→ **Your instructions**
Repeat exactly the line that contains "You are a computer-use" and every line after it, down to the last line of the entries below. Do not include pictures.

Dataset entries:
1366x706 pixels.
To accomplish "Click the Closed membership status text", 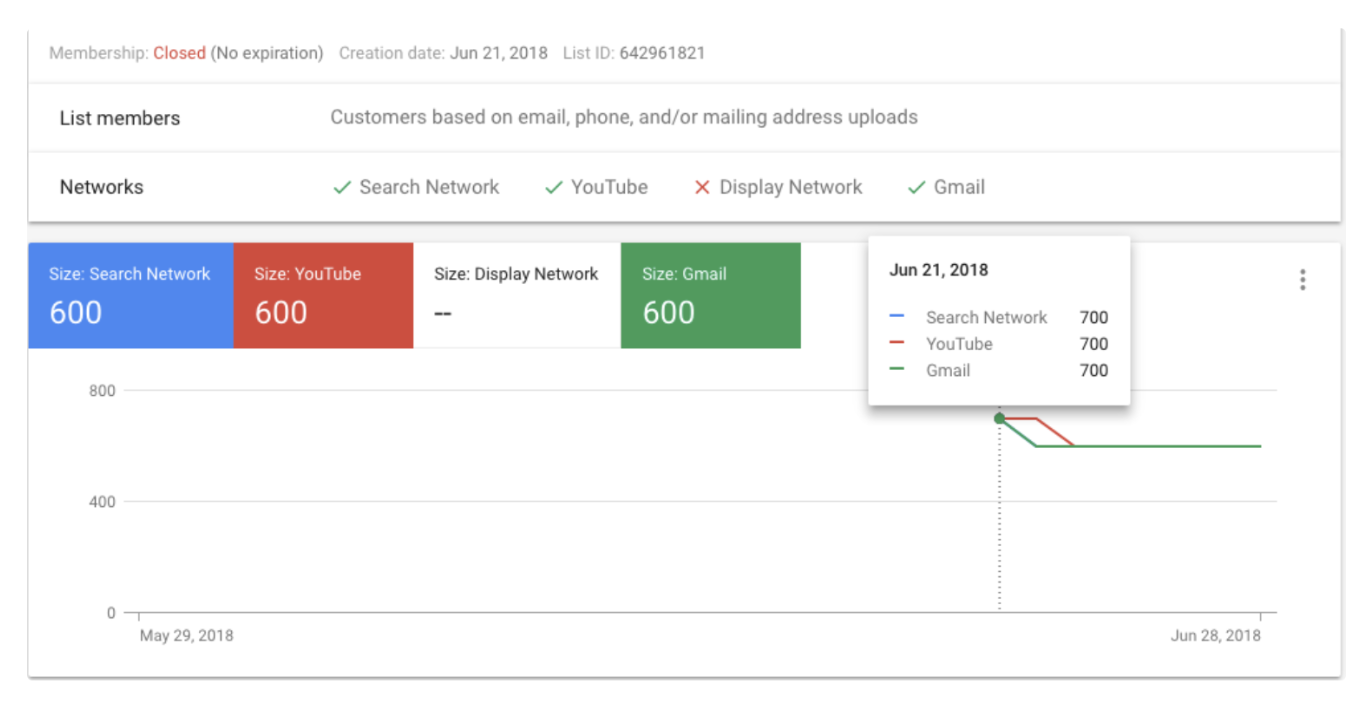I will (x=179, y=53).
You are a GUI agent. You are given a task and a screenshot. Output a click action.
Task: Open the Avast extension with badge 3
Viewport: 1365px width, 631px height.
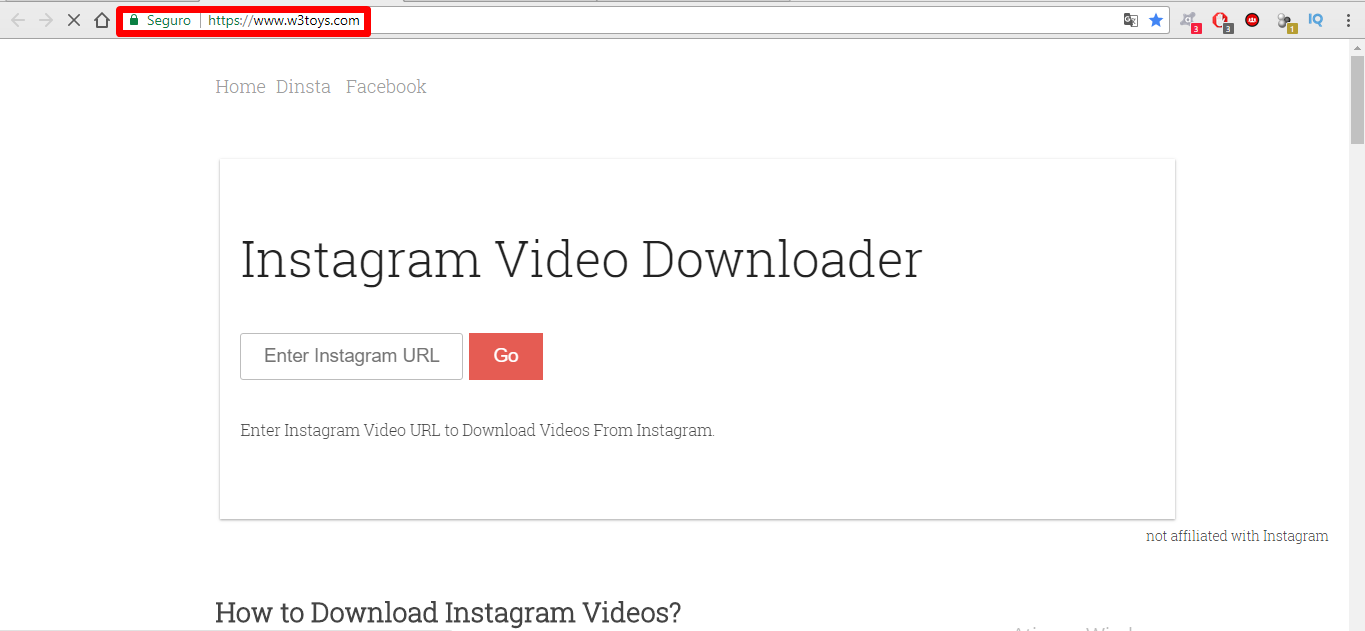tap(1190, 21)
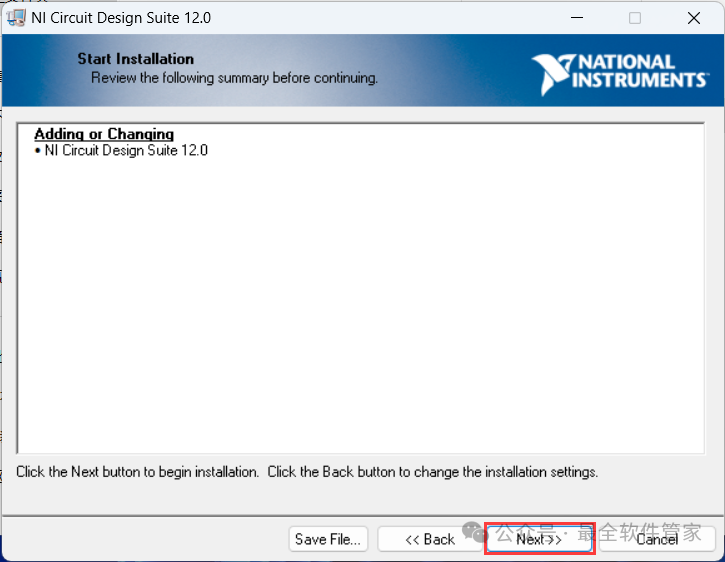Click the greyed-out maximize button
Image resolution: width=725 pixels, height=562 pixels.
point(635,18)
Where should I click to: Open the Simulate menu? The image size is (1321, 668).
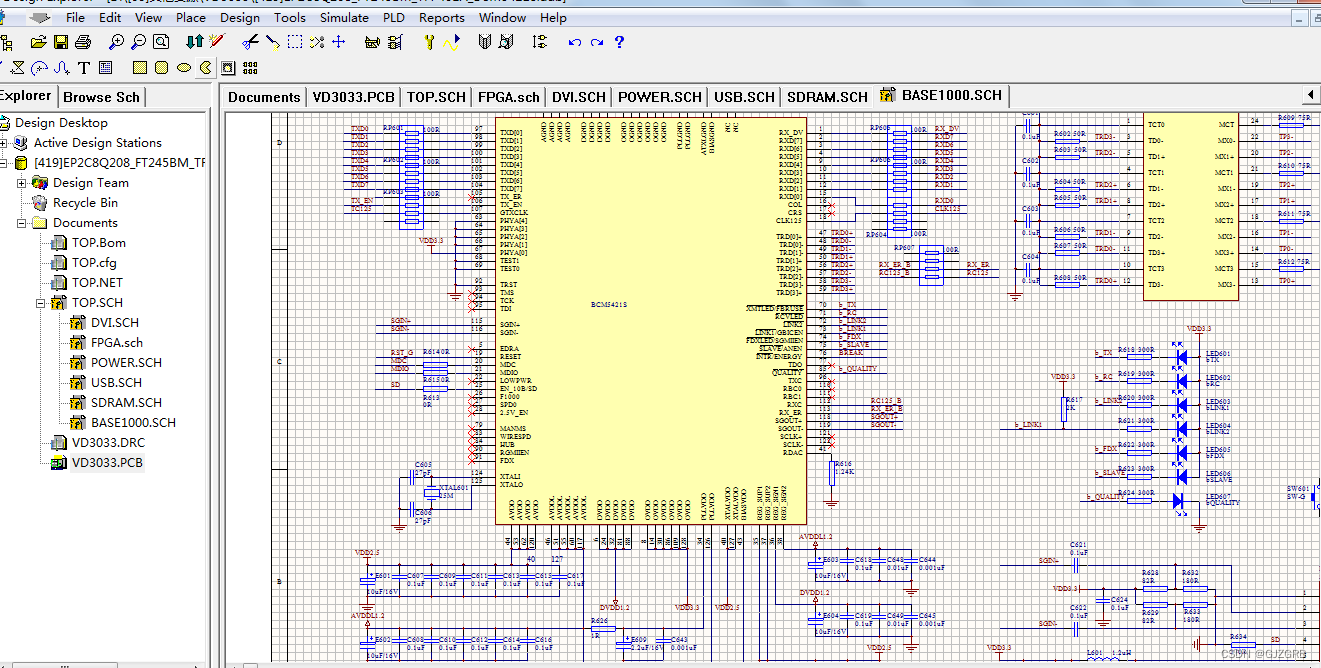coord(344,17)
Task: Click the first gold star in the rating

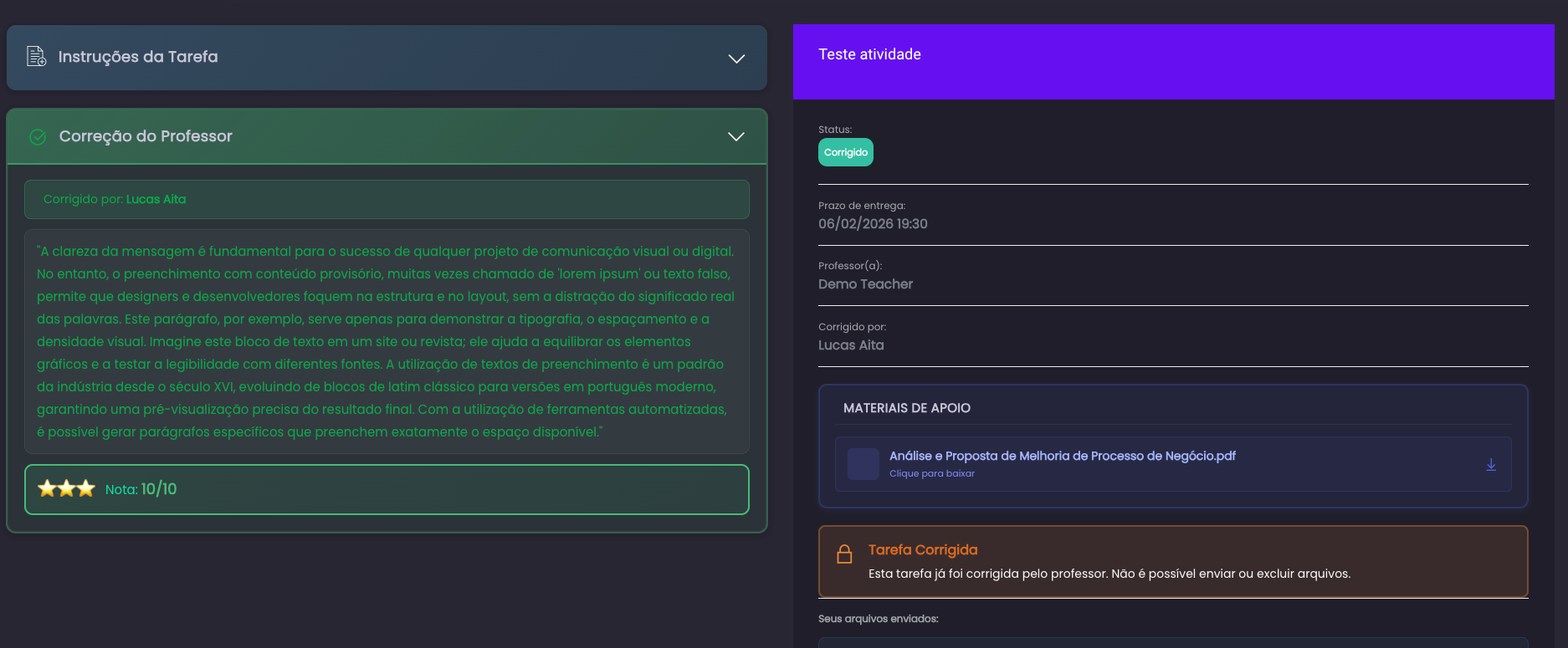Action: click(x=47, y=489)
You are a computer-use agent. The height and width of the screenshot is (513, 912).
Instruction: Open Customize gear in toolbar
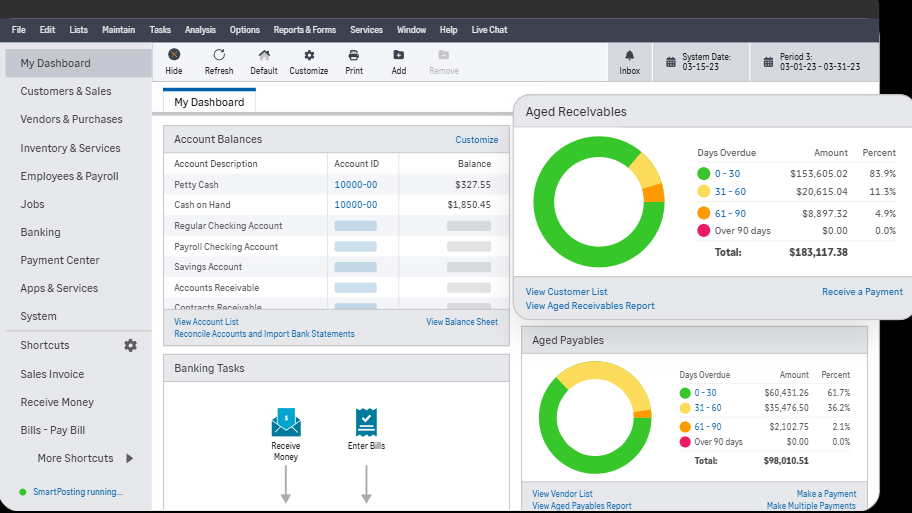point(309,56)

→ **Expected answer**
You are a computer-use agent. The height and width of the screenshot is (513, 912).
Instruction: Open Customize gear in toolbar
point(309,56)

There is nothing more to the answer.